Before CYR, BOUDIN and STAHL, Circuit Judges.
This litigation has already used up an enormous amount of legal talent and judicial resources over its seven-year life. The ultimate issue is simply the value of a minority shareholder's stake in a closely held corporation. Yet, the dispute has resulted so far in more than 250 entries on the district court docket and four district court orders published in the Federal Supplement. This is the third occasion on which the numerous protagonists of this legal war have brought appeals before us; none of the appeals concern the principal issue in the litigation. From all we can tell, the end is not yet in sight.
Now two district court judges have entered what appear to be conflicting orders affecting interim payments due to the appellee. Orders by a third district judge and a magistrate judge also implicate those payments, and a bevy of lawyers, for themselves and for their clients, have asserted claims and liens against the same funds. The issues presented in this appeal could have been resolved without our intervention if the parties were disposed to manage this litigation with a view toward resolving issues instead of proliferating them.
In any case, there are before us for review two different orders of the district court entered on two different dates. The first is the July 26, 1995, order denying a motion by Woloohijian Realty Corporation ("WRC") to modify the July 13, 1990, order directing WRC to make monthly payments to Bogosian.

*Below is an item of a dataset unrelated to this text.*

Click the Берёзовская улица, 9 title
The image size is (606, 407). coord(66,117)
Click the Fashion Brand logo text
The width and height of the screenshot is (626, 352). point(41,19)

The second is the August 8, 1995, order releasing funds to Bogosian that had been held in an escrow account pursuant to a June 8, 1993, order of the magistrate judge. We treat the two orders separately for reasons that will become apparent.
1. There is no apparent jurisdictional basis for immediate appeal of the August 8 order. This order, so far as it is contested on appeal, merely released to Bogosian funds held under an escrow established at the direction of the magistrate judge and held explicitly subject to the control of the court. The district court ruled (1) that the magistrate judge lacked authority to order these funds placed in escrow and (2) even if that course had been permissible, the funds should now be disbursed from escrow to Bogosian.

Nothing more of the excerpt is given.